Karina AI Assistant: Triage and Support Across Messenger and Instagram
An AI assistant for a cosmetics retailer that understands customers in Derja, French, and Arabic, reads the photos they send, and hands the hard cases to a human with full context.

Karina is a Tunisian cosmetics and perfume brand whose customers live in their direct messages. Questions about orders, deliveries, products, and complaints arrive all day across Messenger and Instagram, in a mix of Tunisian Derja, French, and Arabic, often with a photo attached. We built an AI assistant that meets them there, sorts what comes in, answers what it can, and pulls in a human the moment a conversation needs one.
The challenge
The volume was real and the messages were messy. A customer might switch languages mid-sentence, send a picture instead of a description, or arrive with a complaint that no bot should try to resolve on its own. A generic chatbot that answered everything confidently would have done more damage than good. The brand needed something that understood the message first, and knew its own limits.
What we built
An assistant designed around triage rather than canned answers, deployed across both channels.

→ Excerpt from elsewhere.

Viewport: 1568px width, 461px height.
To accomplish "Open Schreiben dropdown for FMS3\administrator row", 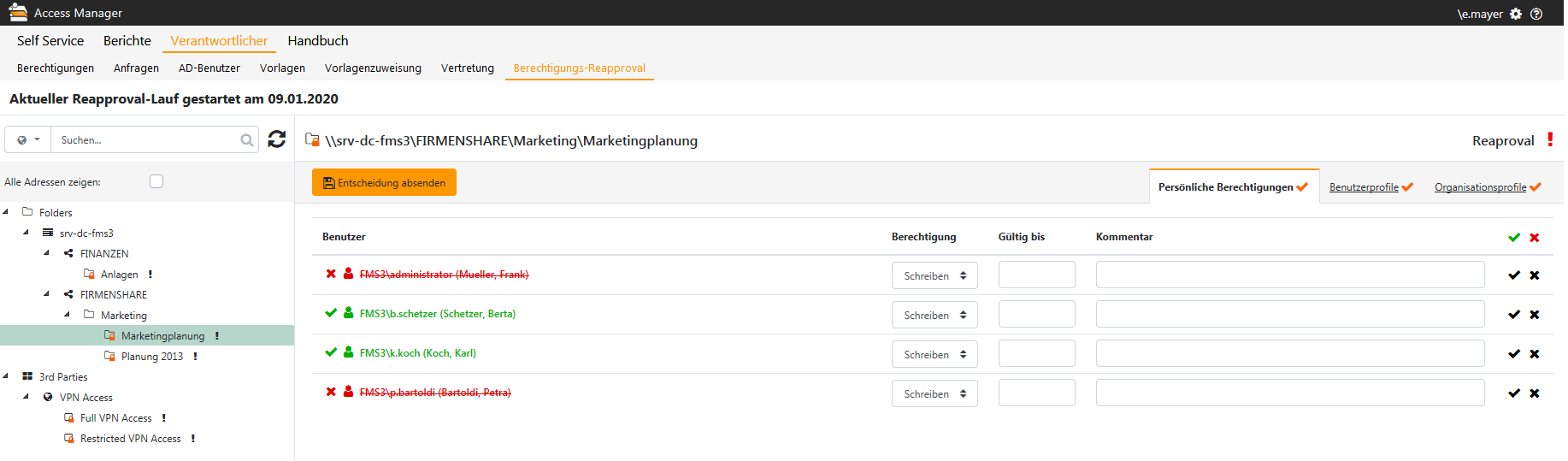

- Intent classification on every incoming message, so an order question, a delivery question, a complaint, and small talk each get the right treatment.
- Multilingual understanding and replies in Derja, French, and Arabic, matching how customers actually write.
- Image understanding, so a photo of a product or a delivery becomes something the assistant can engage with rather than ignore.
- Order and complaint capture, collecting the details the team needs and routing them to the right place.
- A robust human handoff: the assistant pauses, notifies the team with the full conversation and the reason, and hands control back with a single click when the person is done.
The most valuable thing the assistant does is recognize the moment it should stop and bring in a person.
How we worked
The system runs on OpenAI models, with a fast model handling intent on every message and a stronger one reading images. It is aware of business hours and sets honest expectations outside them, and it waits a beat before replying so a burst of quick messages becomes one coherent answer instead of three fragments. Anything sensitive, a complaint, a voice note, a frustrated customer, is an automatic signal to escalate rather than improvise.
We were deliberate about what the assistant does not claim to do. It triages, answers the common questions, captures what the team needs, and escalates the rest with context intact, rather than inventing answers it cannot stand behind.
The outcome
Karina's customers get fast, multilingual replies in the channels they already use, and the team gets clean, context-rich handoffs instead of a wall of unread messages. The routine load is handled automatically, and the conversations that need a human reach one without the customer ever feeling the seam.